Various breath work techniques have been shown to help balance the autonomic stress-response system, relieve anxiety and other symptoms of stress, and improve sleep. In this breath work practice we will focus on a long, slow, and steady inhale and a complete exhale. When we breathe in the way were designed – by breathing horizontally, expanding the belly out in every direction on the inhale and by reversing that process, narrowing it all back contracting inwards on the exhale – we are engaging diaphragmatic breathing and other breathing muscles in the process. 

Use this daily restorative breath work practice to find a quiet mind, feel centered, balanced, and more connected to the vitality of your life.

Let’s begin

Start by laying on your back, put one hand on your belly and the other on your heart

Start to take your next breath in through your mouth to take in as much oxygen as you can

Notice if your inhale allows your belly to rise – the breathing should come from your belly and not from your heart space

Without exhaling, take in another inhale to completely fill your lungs feeling your chest expand now allowing the hand on the heart to feel the expansion.

Once you have reached the top of your inhale hold for a moment feeling the breath swirling around in your body

Exhale out of your mouth for as long as it took you to inhale for the first two breaths, so if you took 3 counts for that first inhale and 3 for that second inhale, release for a balanced breath of 6, slow and controlled.

Once the breath has been completely released begin again.

Breathing in through your mouth – imagine you are breathing through a straw feel the belly rise, breathe in taking in the rest of the air, feel the heart lift, then exhale like you are breathing out of the straw taking the same combined amount of time. Squeezing out that last bit of breath.

Now we will do this same exercise by breathing in and out of the nose only. Keeping your lips sealed take in as much air through your nose, let your belly expand, breathe in some more, feeling the chest rise, then slowly out through the nose, you can even create a slight constriction in the back of your throat to create that controlled exhale.

We will continue with way of breathing for a few rounds until it becomes more steady, natural, and relaxed. Creating a restorative breath.

Allow your body to relax into stillness. Start to feel the pace of the breath now without controlling it, notice how long and steady and deep each inhale is and each exhale becomes. As the breath begins to relax so too does your body and in return your mind. 

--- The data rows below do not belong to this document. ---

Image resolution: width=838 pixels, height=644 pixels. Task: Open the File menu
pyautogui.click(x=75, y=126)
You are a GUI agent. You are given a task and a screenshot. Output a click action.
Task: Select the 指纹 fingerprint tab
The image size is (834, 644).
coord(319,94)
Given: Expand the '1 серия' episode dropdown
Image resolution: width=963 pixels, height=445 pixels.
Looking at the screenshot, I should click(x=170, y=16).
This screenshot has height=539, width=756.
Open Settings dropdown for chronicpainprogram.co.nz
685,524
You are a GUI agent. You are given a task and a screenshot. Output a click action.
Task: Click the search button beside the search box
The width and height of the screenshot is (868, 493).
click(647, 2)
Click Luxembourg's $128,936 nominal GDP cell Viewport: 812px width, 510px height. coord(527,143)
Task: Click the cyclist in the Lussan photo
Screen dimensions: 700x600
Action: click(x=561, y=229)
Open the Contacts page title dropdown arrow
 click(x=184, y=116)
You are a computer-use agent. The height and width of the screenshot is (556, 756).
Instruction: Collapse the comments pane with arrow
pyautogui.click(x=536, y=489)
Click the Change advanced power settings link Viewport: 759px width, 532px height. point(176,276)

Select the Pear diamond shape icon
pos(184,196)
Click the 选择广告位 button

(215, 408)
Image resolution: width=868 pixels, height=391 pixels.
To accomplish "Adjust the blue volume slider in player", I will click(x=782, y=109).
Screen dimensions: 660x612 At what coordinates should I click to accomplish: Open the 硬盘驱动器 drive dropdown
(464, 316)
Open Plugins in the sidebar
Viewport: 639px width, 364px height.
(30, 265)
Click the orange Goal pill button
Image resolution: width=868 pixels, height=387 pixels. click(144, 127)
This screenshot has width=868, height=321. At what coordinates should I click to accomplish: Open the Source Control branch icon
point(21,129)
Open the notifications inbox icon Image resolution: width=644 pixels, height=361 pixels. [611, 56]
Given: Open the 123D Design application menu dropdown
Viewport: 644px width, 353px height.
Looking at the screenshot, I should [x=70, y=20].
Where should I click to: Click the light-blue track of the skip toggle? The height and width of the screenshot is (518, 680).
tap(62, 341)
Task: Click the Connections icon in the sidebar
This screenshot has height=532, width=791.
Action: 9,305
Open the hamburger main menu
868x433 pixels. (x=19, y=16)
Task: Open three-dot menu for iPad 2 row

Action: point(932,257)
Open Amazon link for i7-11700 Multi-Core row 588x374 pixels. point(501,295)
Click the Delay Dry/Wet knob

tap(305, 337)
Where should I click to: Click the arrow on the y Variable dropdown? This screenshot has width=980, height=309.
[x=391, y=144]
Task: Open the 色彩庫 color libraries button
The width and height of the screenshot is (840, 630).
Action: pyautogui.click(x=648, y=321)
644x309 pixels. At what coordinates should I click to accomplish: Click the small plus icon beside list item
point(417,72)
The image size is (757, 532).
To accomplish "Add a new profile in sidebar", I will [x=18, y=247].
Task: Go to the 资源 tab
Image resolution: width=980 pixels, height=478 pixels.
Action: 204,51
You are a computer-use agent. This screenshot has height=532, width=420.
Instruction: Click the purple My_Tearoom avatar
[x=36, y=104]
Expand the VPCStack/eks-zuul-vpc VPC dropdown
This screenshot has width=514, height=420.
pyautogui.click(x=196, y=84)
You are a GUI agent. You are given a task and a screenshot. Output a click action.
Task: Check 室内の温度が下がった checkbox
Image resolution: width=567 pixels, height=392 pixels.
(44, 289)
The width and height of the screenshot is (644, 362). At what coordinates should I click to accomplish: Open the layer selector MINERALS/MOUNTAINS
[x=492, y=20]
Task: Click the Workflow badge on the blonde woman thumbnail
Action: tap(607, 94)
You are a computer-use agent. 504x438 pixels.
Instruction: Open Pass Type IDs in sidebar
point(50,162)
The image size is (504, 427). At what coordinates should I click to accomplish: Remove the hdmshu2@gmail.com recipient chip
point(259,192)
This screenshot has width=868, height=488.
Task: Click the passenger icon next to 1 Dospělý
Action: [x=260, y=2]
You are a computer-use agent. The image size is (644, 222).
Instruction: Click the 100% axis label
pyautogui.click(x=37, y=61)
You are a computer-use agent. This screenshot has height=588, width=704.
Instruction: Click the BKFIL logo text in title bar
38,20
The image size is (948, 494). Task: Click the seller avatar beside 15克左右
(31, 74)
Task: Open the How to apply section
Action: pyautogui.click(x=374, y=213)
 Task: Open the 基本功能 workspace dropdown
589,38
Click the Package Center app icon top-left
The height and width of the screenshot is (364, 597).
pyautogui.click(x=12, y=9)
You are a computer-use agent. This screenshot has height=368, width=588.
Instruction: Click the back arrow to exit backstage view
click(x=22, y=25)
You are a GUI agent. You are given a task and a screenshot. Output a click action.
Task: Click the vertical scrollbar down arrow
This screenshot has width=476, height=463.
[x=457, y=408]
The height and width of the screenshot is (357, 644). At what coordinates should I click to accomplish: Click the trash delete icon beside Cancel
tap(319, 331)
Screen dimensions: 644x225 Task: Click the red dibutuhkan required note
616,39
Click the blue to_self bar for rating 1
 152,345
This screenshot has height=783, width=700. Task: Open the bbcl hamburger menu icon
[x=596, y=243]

Observe your body from head to toe and pay attention to any areas in your body that you feel you are unable to completely relax. Repeat this mantra to yourself “I allow my body to relax” “I allow my body to completely relax” If you notice a space within your body that has tension or gripping send your awareness there and repeat the mantra focusing specifically on that area “I invite my hips to relax” “I invite my shoulders to relax” … if your body is without tension then just repeat this mantra silently “I am completely relaxed” “I am completely relaxed within my whole body”.

By cultivating this deep awareness within the body and tuning in to a long steady slow breath we can relax the body with intention. The more you settle the more you be able to sink a little deeper, letting yourself float into a state of pure calm and relaxation.

Stay as long as you need resting your awareness on your breath.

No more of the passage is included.